◆ DATA EXCERPTS:
****************
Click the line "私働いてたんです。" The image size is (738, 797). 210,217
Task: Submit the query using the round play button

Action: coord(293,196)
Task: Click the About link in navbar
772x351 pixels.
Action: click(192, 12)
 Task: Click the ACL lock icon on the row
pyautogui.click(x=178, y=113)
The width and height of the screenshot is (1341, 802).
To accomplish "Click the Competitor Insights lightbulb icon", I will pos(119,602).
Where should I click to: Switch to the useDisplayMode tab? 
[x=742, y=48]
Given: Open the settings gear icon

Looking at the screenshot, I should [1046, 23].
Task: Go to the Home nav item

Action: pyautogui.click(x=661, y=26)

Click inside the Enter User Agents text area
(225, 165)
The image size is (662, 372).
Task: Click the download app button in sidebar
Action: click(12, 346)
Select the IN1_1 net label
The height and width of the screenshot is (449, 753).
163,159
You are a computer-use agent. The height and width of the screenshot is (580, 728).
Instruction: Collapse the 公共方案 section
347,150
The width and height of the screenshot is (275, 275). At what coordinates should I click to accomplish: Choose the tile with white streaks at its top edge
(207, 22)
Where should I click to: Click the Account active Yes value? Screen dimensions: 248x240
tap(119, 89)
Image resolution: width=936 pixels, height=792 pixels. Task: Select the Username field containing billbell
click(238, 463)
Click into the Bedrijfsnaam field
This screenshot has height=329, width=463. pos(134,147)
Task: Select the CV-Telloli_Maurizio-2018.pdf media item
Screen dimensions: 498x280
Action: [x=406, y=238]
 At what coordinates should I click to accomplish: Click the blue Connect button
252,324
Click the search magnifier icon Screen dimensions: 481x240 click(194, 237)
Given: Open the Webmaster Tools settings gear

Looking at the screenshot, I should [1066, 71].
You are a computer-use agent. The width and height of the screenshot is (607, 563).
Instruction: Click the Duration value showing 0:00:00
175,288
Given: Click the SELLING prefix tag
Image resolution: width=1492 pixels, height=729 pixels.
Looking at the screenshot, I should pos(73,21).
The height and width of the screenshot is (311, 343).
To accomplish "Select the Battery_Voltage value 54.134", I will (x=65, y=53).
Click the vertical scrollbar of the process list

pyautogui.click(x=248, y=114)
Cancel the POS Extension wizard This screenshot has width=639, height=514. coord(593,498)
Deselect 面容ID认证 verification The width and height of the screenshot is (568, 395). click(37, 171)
****************
◆ YOUR OBJECTIVE:
Lines with "computer" in them are what the answer must contain; copy each from the records above.

◆ ANSWER AREA:
You are a computer-use agent. The height and width of the screenshot is (580, 728).
You are a computer-use agent. The width and height of the screenshot is (607, 563).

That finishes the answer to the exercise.